Süchtige Mediziner Trinken zur Belohnung, Trinken zur Ablenkung

Noch schwerer wiegt für ihn, dass die meisten Mediziner sich erst auf einen Entzug einlassen, wenn sich ihre Abhängigkeit über Jahre verfestigt hat. "Ärzte können Sucht viel länger als andere verstecken, sie wissen ja, wie es geht", sagt er.

Und sie haben ein gesteigertes Interesse daran, nicht nur aus Angst um ihre Reputation - sondern vor allem um ihre Approbation.
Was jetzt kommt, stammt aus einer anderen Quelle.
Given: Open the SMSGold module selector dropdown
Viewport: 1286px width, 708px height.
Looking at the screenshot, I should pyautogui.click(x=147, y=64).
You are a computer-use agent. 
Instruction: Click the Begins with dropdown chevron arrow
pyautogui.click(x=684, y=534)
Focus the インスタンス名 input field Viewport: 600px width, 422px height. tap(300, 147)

Schließlich würde sich wohl niemand freiwillig bei einem Alkoholiker unters Messer legen. Und die Ärztekammern dulden kein Risiko für Patienten.

Doch erkennen die Kammern zunehmend, dass Ärzte durch Strafen nicht davon abgeschreckt werden, Drogen zu nehmen - sondern davon, in Therapie zu gehen. "Das Motto heißt: Therapie vor Strafe", sagt Klaus Beelmann, Geschäftsführer der Ärztekammer Hamburg.

Entzug oder Anzeige

Fast alle Landeskammern haben heute "Interventionsprogramme", die Betroffenen durch die Zusammenarbeit von Kliniken, ambulanten Therapeuten und Selbsthilfegruppen den Weg in die Abstinenz und damit zurück in den Beruf ebnen sollen. "Will sich einer aber trotz Sucht nicht behandeln lassen, bricht er die Therapie ab oder hält sich nicht an Vereinbarungen, wird die Approbation sehr wahrscheinlich entzogen", sagt Beelmann.
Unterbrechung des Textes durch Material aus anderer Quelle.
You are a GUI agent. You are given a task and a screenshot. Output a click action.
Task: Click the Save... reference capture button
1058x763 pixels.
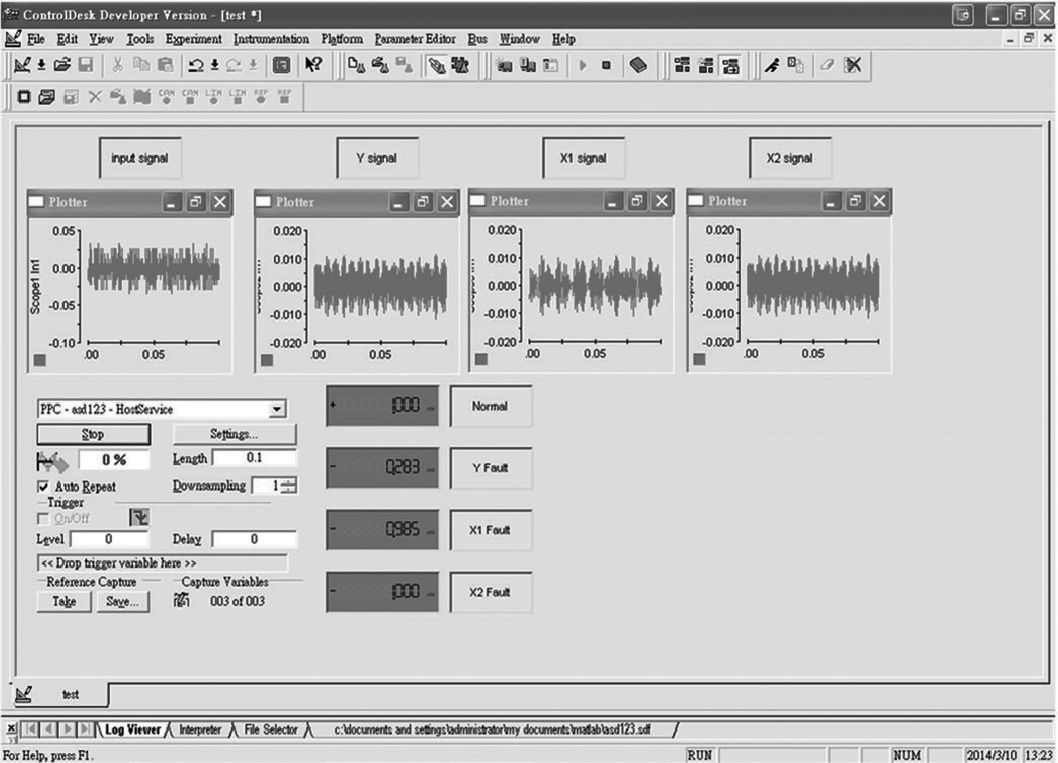(x=122, y=601)
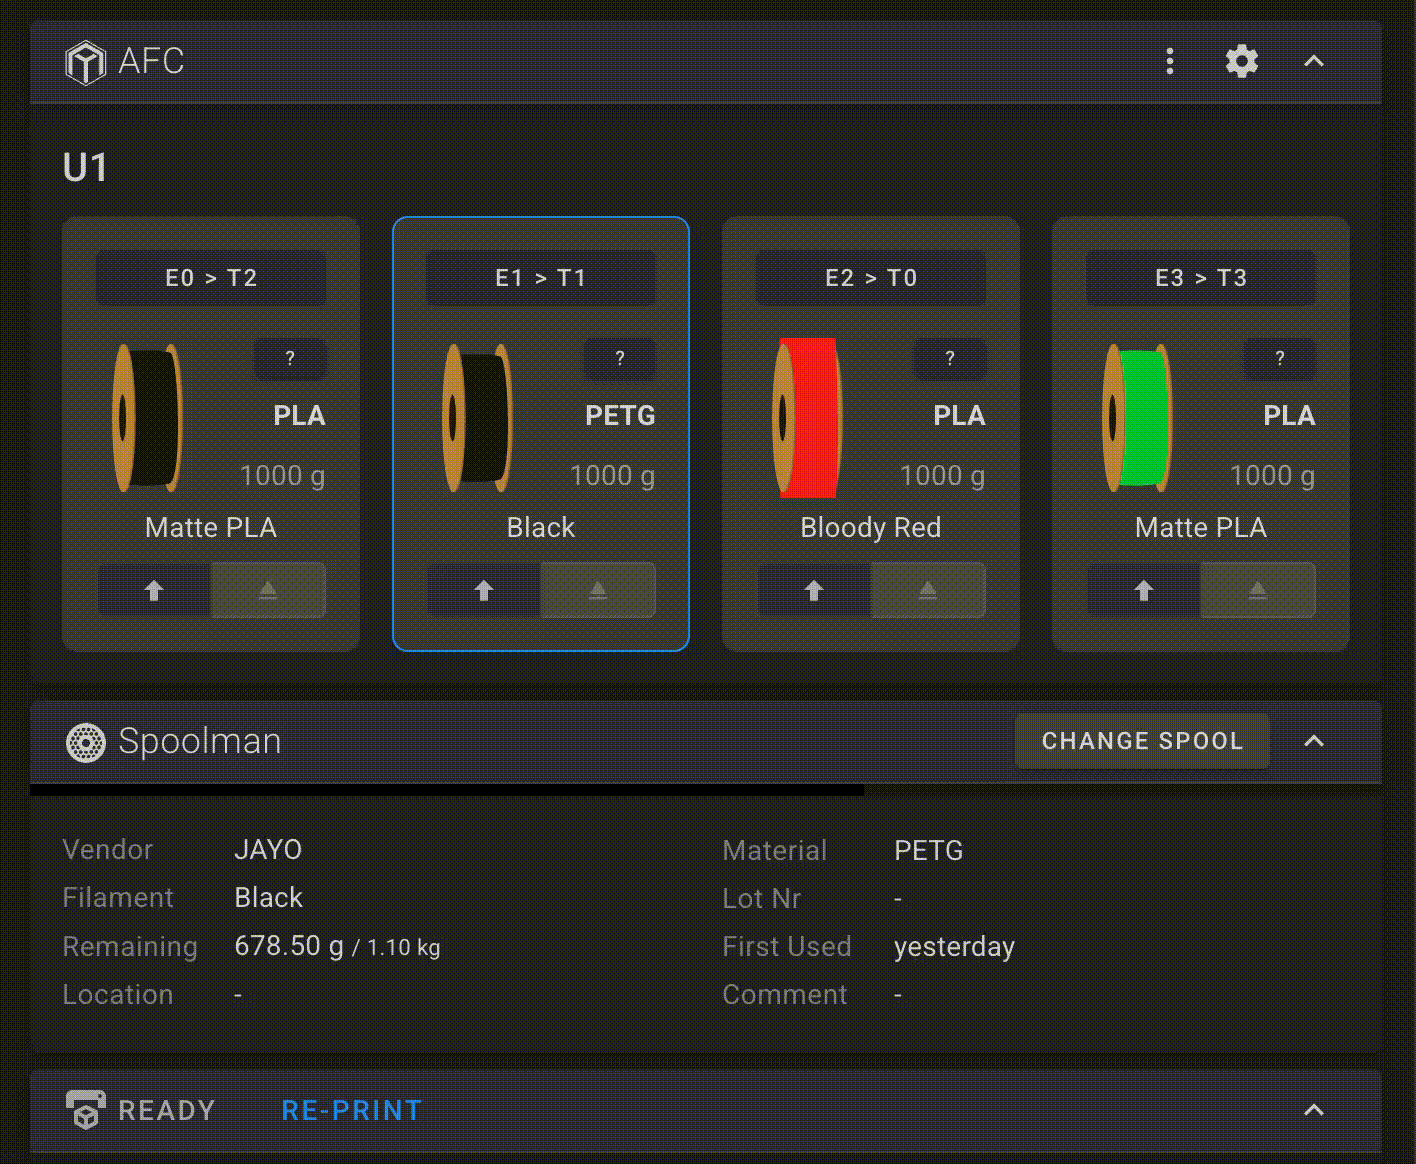Click the question mark on the Bloody Red lane
Screen dimensions: 1416x1164
click(950, 359)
Anton Kluge war so ein Fall, er ist "an einer Strafe nur knapp vorbeigeschrammt", sagt er. Jahrelang meinte der Urologe, er müsse nichts gegen sein Alkoholproblem tun, er würde besser arbeiten als alle anderen. Wenn er das wieder unter Beweis gestellt hatte, trank er zur Belohnung, wenn er Fehler gemacht hatte, trank er zur Ablenkung.

Es war Glück, dass nie ein Patient zu Schaden gekommen ist - und dass Kluge einmal so betrunken zum Dienst kam, dass seine Kollegen die Augen nicht mehr vor seiner Sucht verschließen konnten.

Entzug oder Anzeige, vor diese Wahl stellte ihn sein Chef daraufhin. So kam Kluge in die Oberbergklinik, acht Wochen später war er trocken - die Erfolgsquote von Mundles Patienten liegt bei 80 Prozent. Kluge durfte sogar wieder operieren, bis er nach zwei Jahren in Frührente ging.

Auch Eva Paul will nach dem Entzug wieder arbeiten. "Aber ich will dann mehr auf meine Grenzen achten", sagt sie. Sie will tun, was sie ihren Patienten immer sagt: Auf sich selbst achten.